Mounting terror threats, massive purges, shrinking press freedom and government pressure on the business world are beginning to take their toll on Turkey, including its media bosses.
Axel Springer SE, one of Europe’s biggest publishers, will not be making new investments in Turkey, the group’s chief executive officer announced Nov. 3. Mathias Dopfner added that the Berlin-based media giant will sell its remaining 7% stake in Turkish broadcaster Dogan TV. In a call with reporters, Dopfner didn’t mince words: “Press freedom is being trampled upon,” he said.
The decision came after Monday’s raid on the left-wing daily Cumhuriyet, which ended in the detentions of 15 members of the newspaper’s staff, including its editor-in-chief Murat Sabuncu, on thinly supported charges that they colluded with the July 15 coup plotters.
In January, Axel Springer shed its 2.3% stake in Dogan TV. The partnership struck in 2007 between Dogan and the German outfit was a source of pride for Dogan CEO Aydin Dogan.
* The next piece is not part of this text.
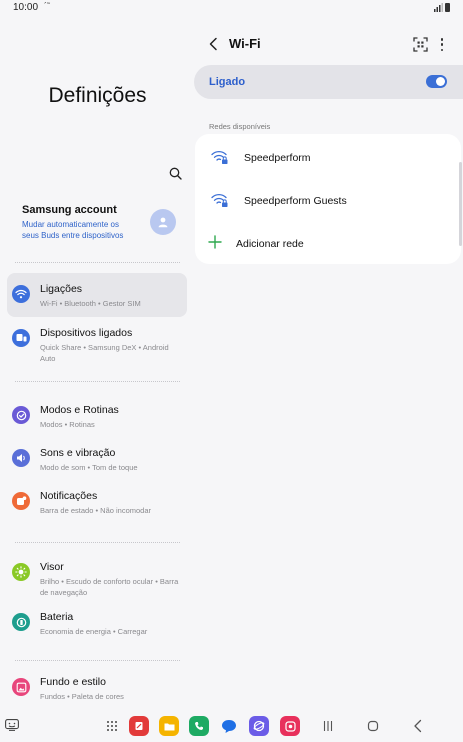 This screenshot has width=463, height=742. I want to click on menu-item-fundo-e-estilo: Fundo e estilo Fundos • Paleta de cores, so click(97, 688).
He had previously partnered with Turner Broadcasting to set up CNNTurk. The news channel drew sharp criticism when it aired a documentary about penguins as police brutality spiraled out of control during the 2013 Gezi protests.
Might Turner be the next to pull out? The question must be preying on the octogenarian tycoon’s mind.
Dogan, like most media barons in Turkey, is accused of using his stable of newspapers and television channels to curry favor with successive governments for his other vast business interests. This feat was easier to pull off in the days when Turkey was ruled by a succession of weak coalitions. Newspaper owners could play one political leader off against the other, ensuring all the while that none of the then-omnipotent army’s red lines were breached.
But over a decade of single-party rule by the Justice and Development Party (AKP) has meant either toeing the government line or going bust, as Dogan rudely discovered. His company was slapped with a slew of mind-boggling fines after its flagship newspaper Hurriyet covered allegations of the illegal transfer of funds from a German-based Islamic charity to a pro-government news channel in Turkey.
These penalties were dropped after Dogan relinquished his ownership of two mainstream newspapers, shut down the opposition daily Radikal and sacked dozens of journalists deemed to be anti-AKP and replaced them with others loyal to the party.
It seemed that Dogan had finally redeemed himself when Turkey’s President Recep Tayyip Erdogan made a live appearance via a FaceTime video connection on CNNTurk on the night of the failed coup. It proved to be a turning point.
Tens of thousands of Turks took to the streets, forcing the putschists to make a choice: either to fire on the people or to give up. They eventually did surrender, but not before over 200 civilians had been killed.
Yet pro-government columnists continue to attack Hurriyet and some of its journalists, most notably its star investigative reporter, Ismail Saymaz, who continues to uncover embarrassing news. Dogan is rumored to be under immense pressure to pull out of the media altogether and allow pro-AKP businessmen to scoop up the spoils.
But the question of where they would find the money to do so is becoming a big one. Strong growth long underpinned the AKP’s seemingly endless popularity and the economy is finally beginning to slow down.
The government is putting increasing pressure on the banks to lower lending rates to jumpstart growth. Erdogan suggested that a failure to do this would be tantamount to treason.
Yet the more the government interferes with the markets, the more likely it is to have the opposite effect, spooking foreign and local investors alike.
The ongoing seizure of assets belonging to companies and individuals accused of having connections to Fethullah Gulen, the Islamic preacher Turkey blames for the coup, has added to the jitters. At least 600 such companies are said to have had assets totaling $12 to $15 billion seized and transferred to government hands.
Many of them reportedly remain liable for money they borrowed from Turkish banks but are no longer able to pay back their loans. A Western banker who spoke to Al-Monitor on condition of strict anonymity because of the sensitive nature of the issue summed up the crisis of confidence: “If you were a bank manager in Turkey today you would think a million times before lending money to anyone for fear that they would be labeled Gulenists, then default on their loan, leading in turn to being labeled a Gulenist yourself.”